Marlene Monteiro Freitas intoxica-nos mais uma vez
Mal — Embriaguez Divina, que por estes dias se mostra na Culturgest e que em Outubro será, no Teatro Municipal do Porto, a cereja no topo de dez dias de programação dedicada a Marlene Monteiro Freitas, é a nova peça da coreógrafa que em 2018 ganhou o Leão de Prata de Veneza. Poderosa articulação do que talvez não seja articulável a não ser na sua prodigiosa cabeça (Georges Bataille e Mahmoud Darwish, O Lago dos Cisnes e Jesus Christ Superstar, tudo debaixo da nuvem negra do conflito israelo-palestiniano…) é mais um salto em frente numa obra fulgurante que ainda não festejámos suficientemente.

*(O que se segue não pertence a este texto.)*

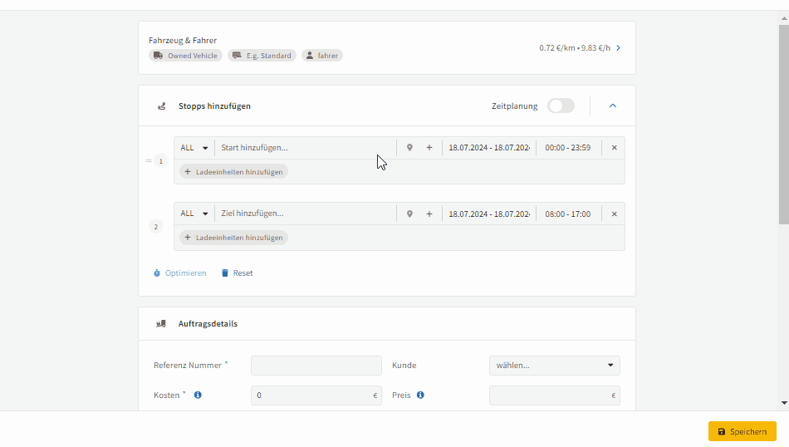The image size is (789, 447).
Task: Remove stop 2 with its X icon
Action: tap(614, 214)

Vão-se passando os anos e Marlene Monteiro Freitas ainda não está convencida de que testemunhar sobre os espectáculos que dão cada vez mais cabeça e cada vez mais corpo ao seu prodigioso mundo coreográfico seja assim tão útil para que quem está de fora possa desbravá-los. É verdade que tudo o que disser acabará por ser usado não a favor, mas contra eles: contra a inclinação natural que têm, porque é a inclinação natural dela (cabeça e corpo nem sempre compatíveis um com o outro, como nas criaturas metade animal, metade homem das mitologias, mas sempre dispostos à próxima mise en abyme), para a proliferação e para o excesso, para o paradoxo e para o contágio, para a metamorfose e para a reencarnação, para tudo e para o seu contrário.